Growth last year was driven largely by the oil sector and public works, but the country remains heavily dependent on a narrow export base, with oil, manganese and wood making up 97% of total exports.
Speaking to Channel Africa on Thursday, Dr Tafadzwa Ruzive, Post‑doctoral Researcher at South Africa’s University of the Free State’s Office of International Affairs, said Gabon’s economy had shown resilience despite relatively low oil prices in 2024.
“Oil was between $60 and $65 a barrel then, about half of what it is now, and the economy was still producing growth. That shows robustness, though more must be done to diversify sources of growth.”
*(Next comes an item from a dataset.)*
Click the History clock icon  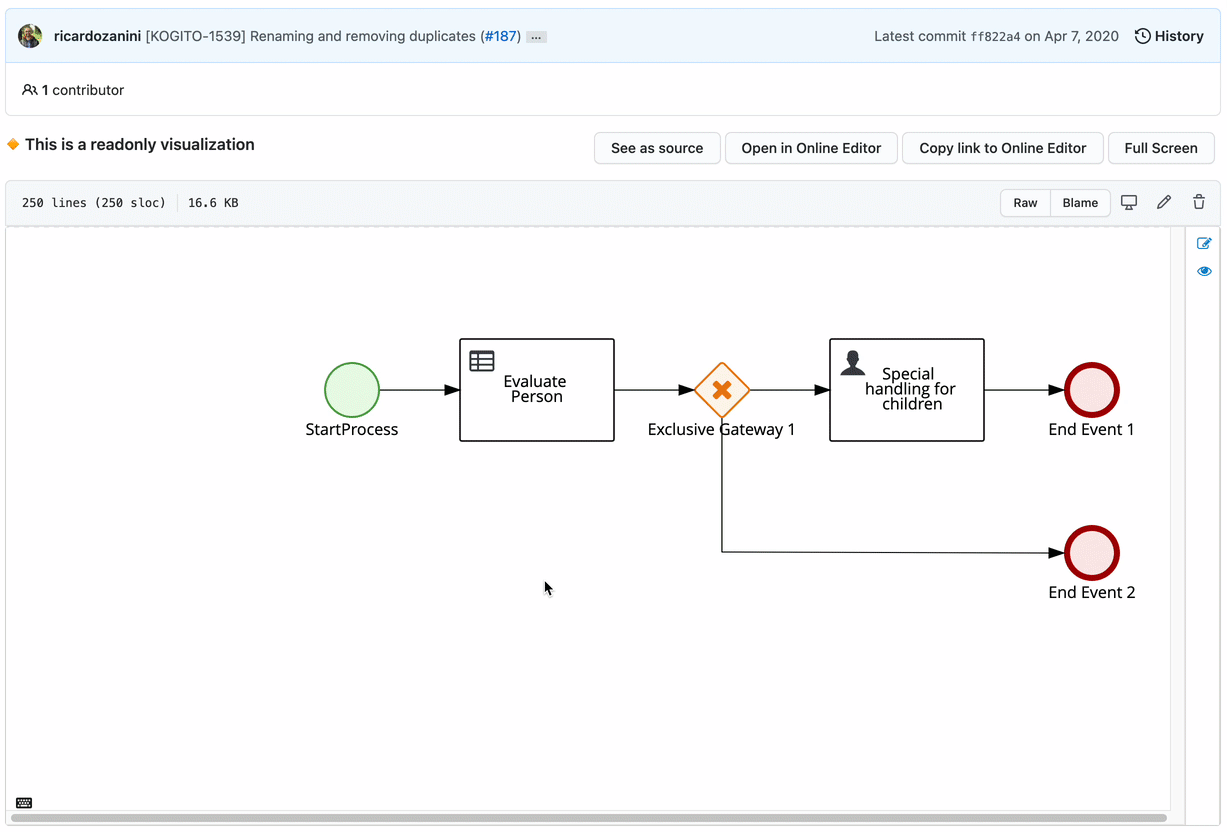[x=1142, y=36]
However, the World Bank has raised concerns about the sustainability of Gabon’s growth model. With oil revenues down in 2024 and public spending rising, the country’s fiscal position has weakened, increasing the risk of liquidity pressures. Ruzive said Gabon’s membership of the CFA franc zone heightens vulnerability to oil price fluctuations.
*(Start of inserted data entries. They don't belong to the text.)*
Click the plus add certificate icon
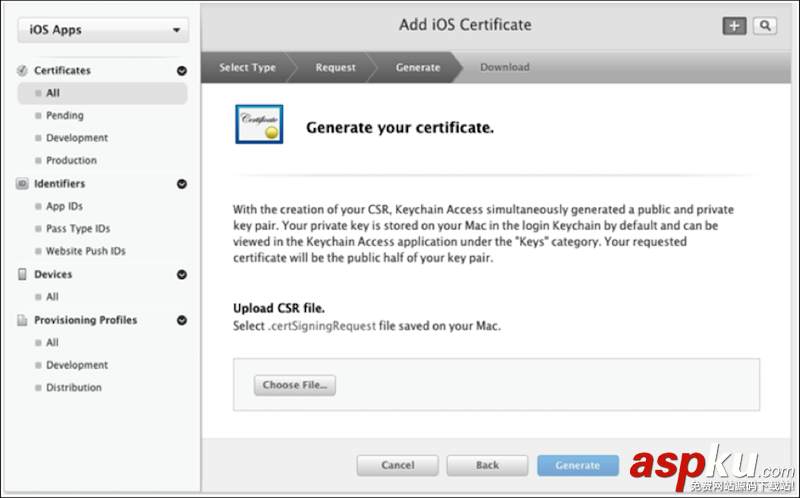The width and height of the screenshot is (800, 498). [x=735, y=26]
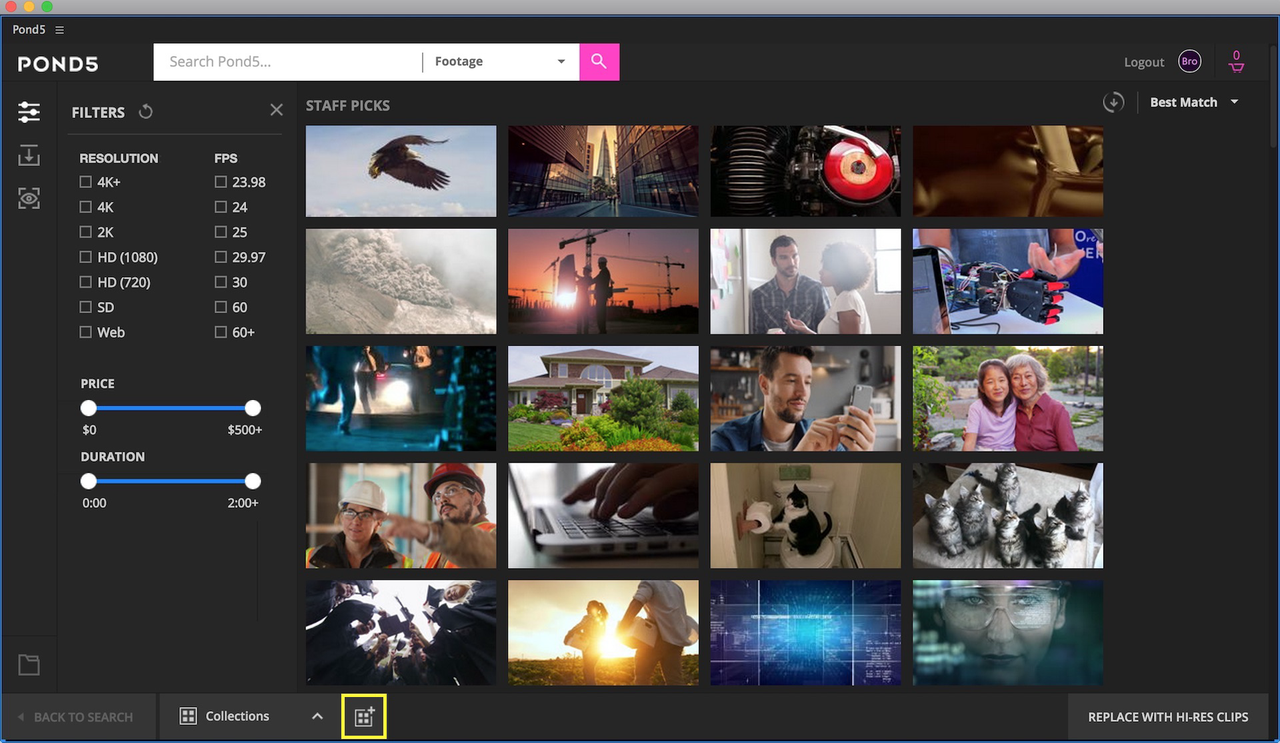Screen dimensions: 1280x743
Task: Open the add-to-collection icon in bottom bar
Action: [x=364, y=716]
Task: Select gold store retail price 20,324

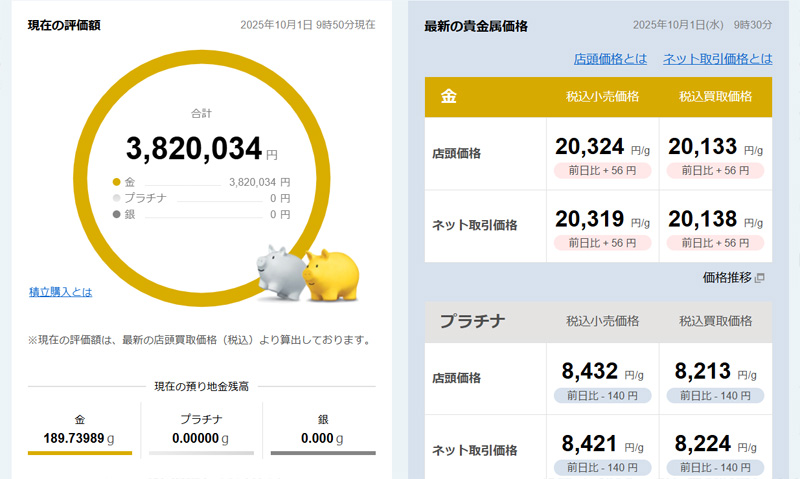Action: click(590, 147)
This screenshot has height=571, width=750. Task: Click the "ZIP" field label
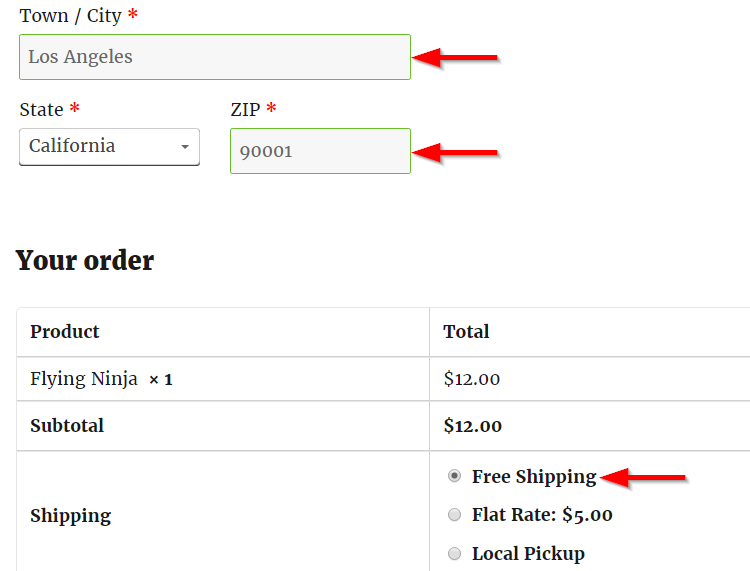(x=245, y=110)
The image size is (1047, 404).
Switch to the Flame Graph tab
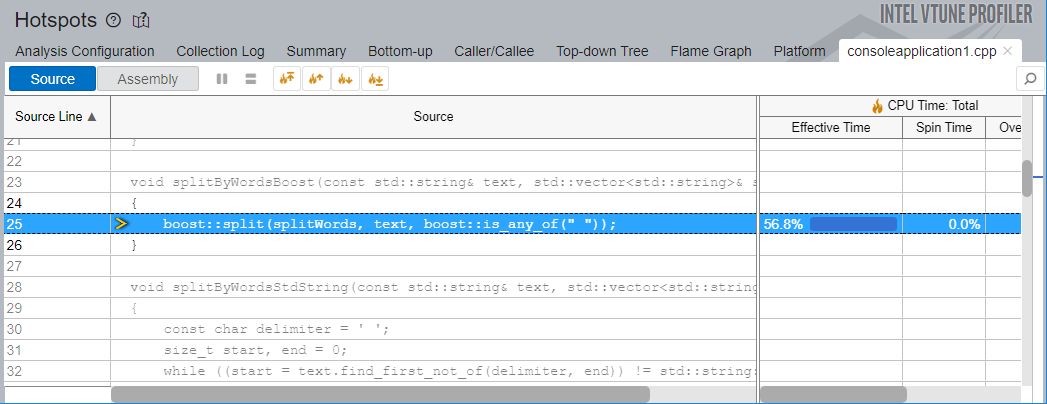[711, 51]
“Each Dollar of oil revenue feeds directly into the fiscus. When oil prices fall, the budget is hit immediately, and because the country does not control its currency, it cannot cushion that shock. This is part of what has brought Gabon to a point where a liquidity squeeze is possible.”
Gabon has been pursuing an ambitious investment drive aimed at diversifying the economy, but Ruzive noted that large expansionary spending in the short term could limit the government’s ability to service external debt. “When you are a lender, and the borrower starts building instead of repaying, it signals that they may face repayment challenges when loans fall due.”
The government’s formal request for an IMF programme is widely seen as a move to restore fiscal discipline, bolster credibility and improve transparency in public finance. Such a programme could help Gabon strengthen expenditure controls, enhance revenue mobilisation and broaden economic reforms.
“It signifies that Gabon wants to stabilise its finances,” Ruzive said. “With IMF support, the country can improve fiscal management, address governance gaps and attract investment needed for long‑term diversification.